Cuttputlli is an air-popped thriller that feels like one of those episodes of C.I.D. that keeps you interested without ever aiming to be outstanding. The film aspires to be described as a slow-burn, but in reality, it is more of a quick-burn. It’s the kind of movie where the police officer doesn’t notice the glaring flaw until the hero points it out to him. The film does not contain any editing gimmicks or sounds that are unsettling; the only thing that saves it is that it does not make any obvious attempt to bring us to the edge of our seats.
It follows the plot of the Tamil film Ratsasan (2018), which tells the story of a serial killer who preys on teenaged schoolgirls in the picturesque town of Kasauli in Himachal Pradesh and leaves the mutilated faces of Cinderella dolls as his signature. The film stays true to the source material. Arjan Sethi (Akshay Kumar), a sub inspector who used to have dreams of becoming a filmmaker and specializes in telling the stories of serial killers, is on the hunt for him.
After being rejected by the producers, Arjan takes the advice of his brother-in-law, Narinder (Chandrachur Singh), and becomes a member of the police force. He then applies his knowledge of psychopaths to the investigation to solve the crime. At first, his overbearing SHO, Parmar (Sargun Mehta), mocks Arjan’s methods, but as the number of murders increases, it becomes clear that Arjan is the most likely person to solve the mystery.
By the end of the first half, the focus of suspicion shifts to a sexually predatory educator. However, with only an hour remaining, we have the distinct impression that director Ranjit Tewari wants us to negotiate with the red herrings that are in the hills. On the other hand, the journey in between the turns isn’t nearly as compelling as it should be, and the climax doesn’t live up to expectations, so you end up feeling exhausted. In a narrative that is saturated with so much melancholy, there is only one sequence that makes us choke up. Most of it reads like a crime story that could have been published in a newspaper; all the pertinent information is presented, but there is very little room for interpretation. After the initial spark, the relationship between Arjan and Divya, a teacher played by Rakul Preet Singh, goes in a straight line.
The fact that Akshay does not have to engage in unbelievable stunts during the action sequences is a positive aspect that helps Arjan remain an approachable character. There are times when the actor’s natural simplicity comes through, giving the audience a moment to catch their breath.
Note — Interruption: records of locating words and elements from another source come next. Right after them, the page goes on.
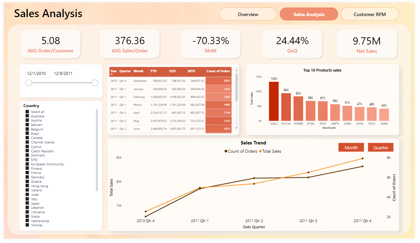
Task: Click the table's scroll-up arrow
Action: [x=236, y=70]
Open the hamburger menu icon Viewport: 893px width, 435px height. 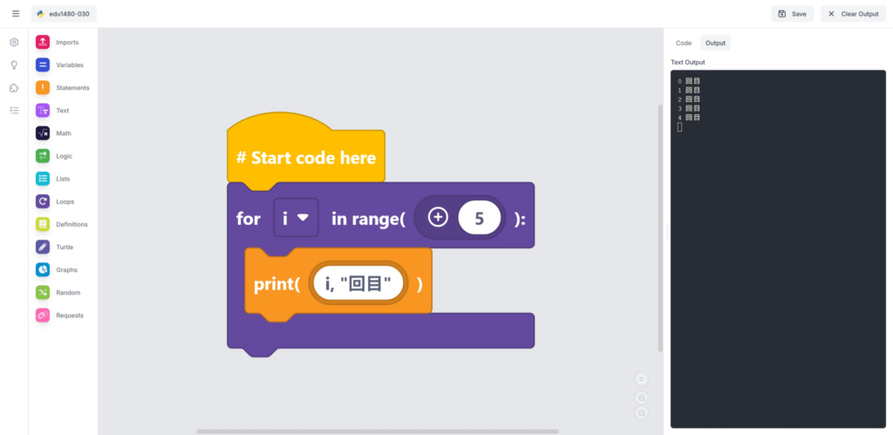[x=15, y=14]
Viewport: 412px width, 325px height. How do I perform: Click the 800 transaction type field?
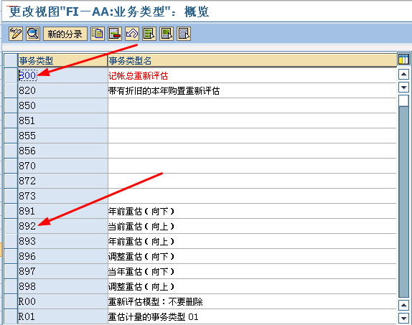pyautogui.click(x=62, y=75)
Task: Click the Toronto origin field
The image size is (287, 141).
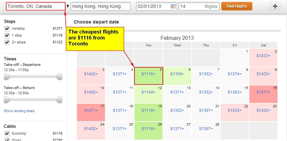Action: pyautogui.click(x=36, y=6)
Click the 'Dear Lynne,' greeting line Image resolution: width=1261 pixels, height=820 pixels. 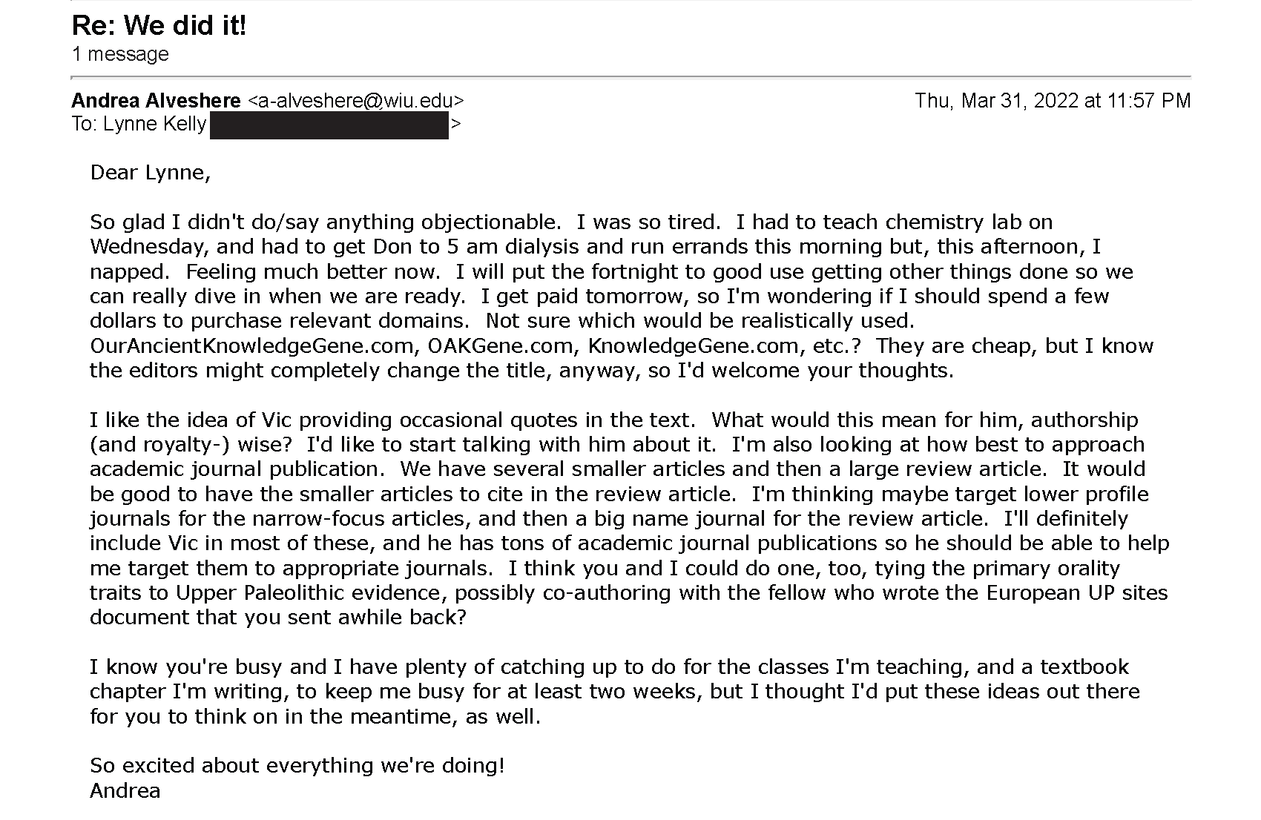[x=151, y=173]
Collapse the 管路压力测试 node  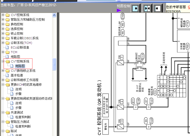[x=3, y=122]
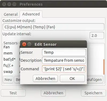The width and height of the screenshot is (107, 101).
Task: Select the Advanced tab
Action: click(x=31, y=14)
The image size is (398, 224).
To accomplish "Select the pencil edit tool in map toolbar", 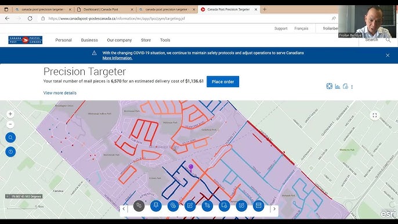I will 190,205.
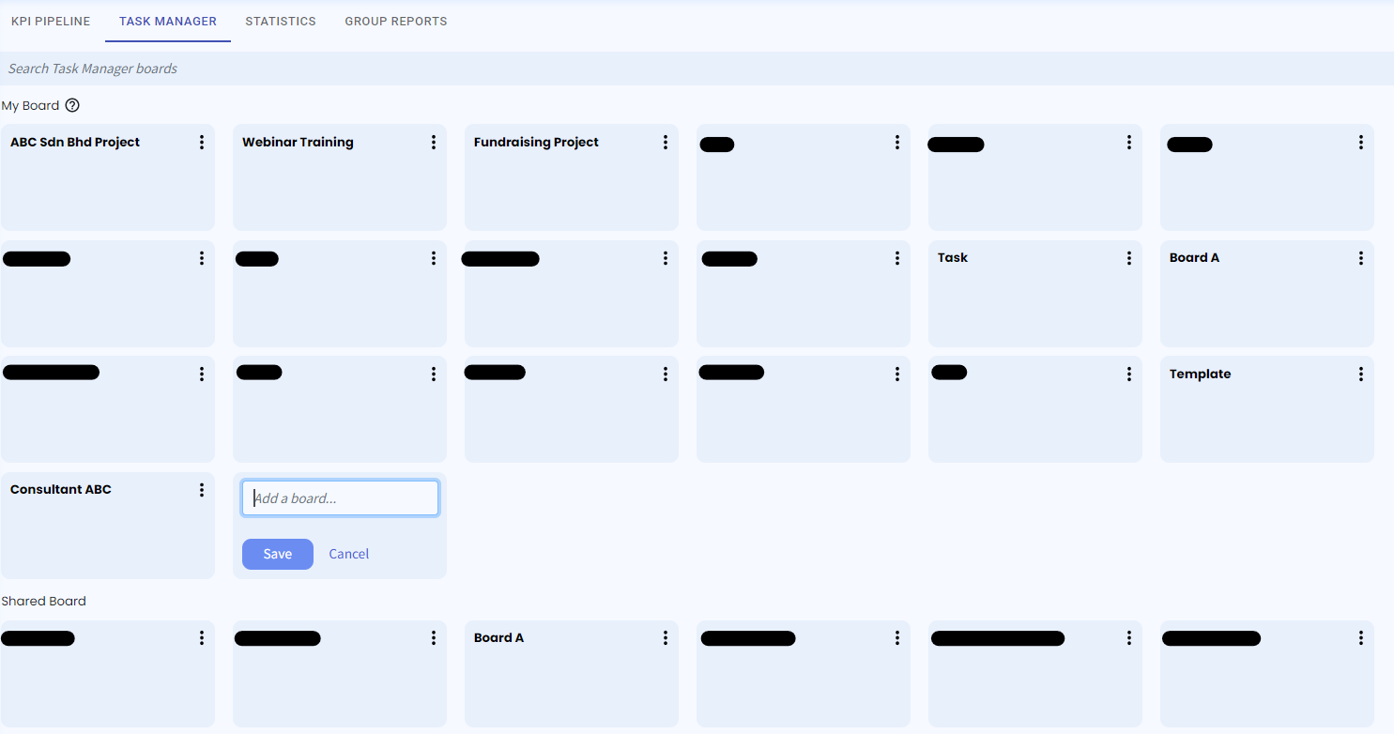Click the Cancel link to discard board
The height and width of the screenshot is (734, 1394).
[x=348, y=554]
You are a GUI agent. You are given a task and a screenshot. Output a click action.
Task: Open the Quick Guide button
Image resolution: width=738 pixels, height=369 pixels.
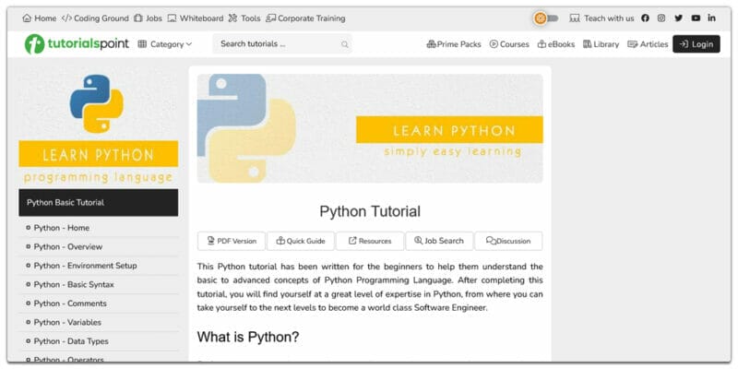click(x=301, y=241)
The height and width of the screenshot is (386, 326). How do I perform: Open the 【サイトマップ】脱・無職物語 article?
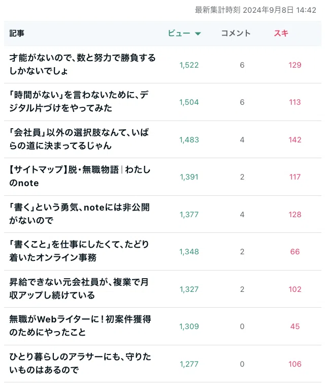point(80,176)
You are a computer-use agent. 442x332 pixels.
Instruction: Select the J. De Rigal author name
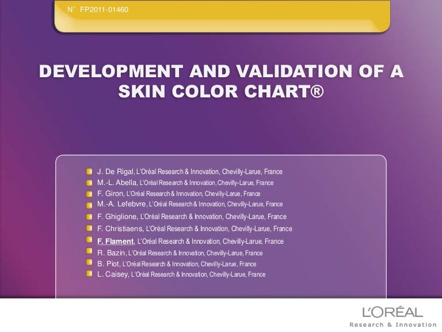point(115,172)
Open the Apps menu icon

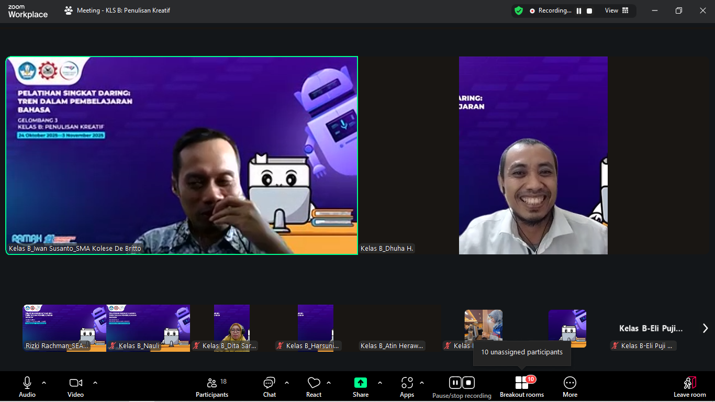tap(407, 383)
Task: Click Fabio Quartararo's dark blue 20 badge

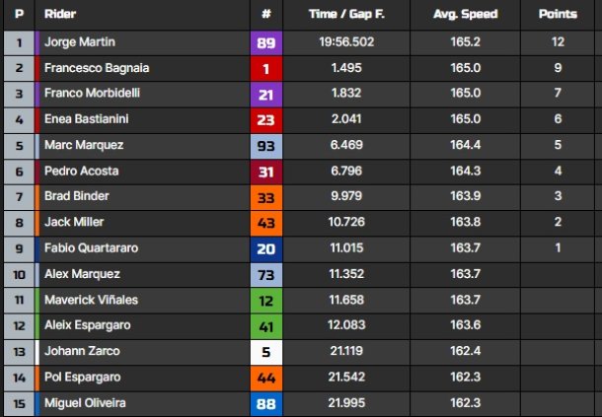Action: 266,249
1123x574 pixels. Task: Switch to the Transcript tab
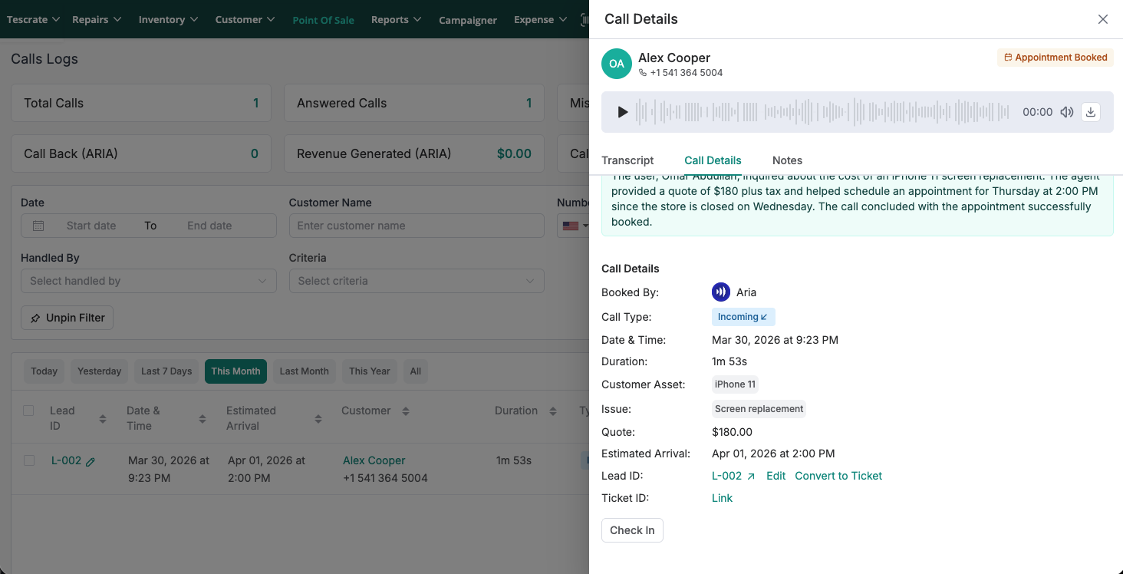627,160
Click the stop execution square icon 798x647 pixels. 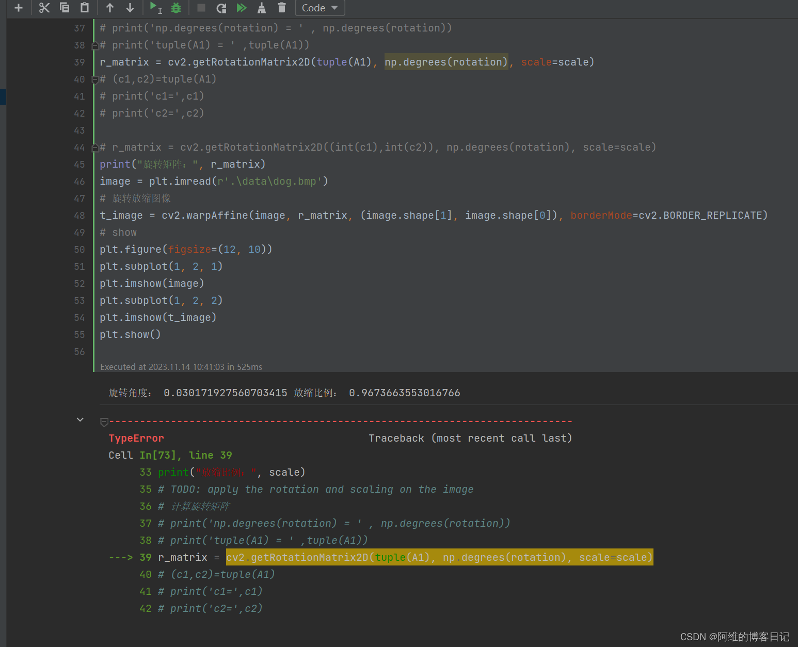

However, casting Akshay in a suspense-thriller has its limitations because there is no amount of airbrushing that can turn the star into a 36-year-old, and his image of invincibility gets in the way of any iota of suspense that the filmmakers try to generate. However, casting Akshay in a suspense-thriller has its benefits. When Vishnu Vishal starred in Ratsasan, he was not yet a well-known actor. As a result, the narrative gained momentum when he demonstrated that he was superior to his more experienced peers. He may not be a one-man army in this particular outing, but it is still an Akshay Kumar show all the way through.
This scene does not contain any such emotion. The star should be praised for trying out different versions of the same model, but he plays them with the intensity of a well-oiled machine, which is less exciting than it is efficient.
I would give this movie 2 star for being sluggish and not keep the audience bounded till the end. Once again, the underrated Chandrachur shines brightest in a supporting role. Sargun is cast in an interesting role, but her performance as the police officer who leads a team comes off as a little too self-aware. A little more depth to her character would have been helpful in this situation. The talented Rakul Preet Singh appears to be making an investment for the future by taking on supporting roles alongside big stars. Her performances are very much like this generic thriller, that lacks an authorial signature because there is almost no character arc in any of her roles.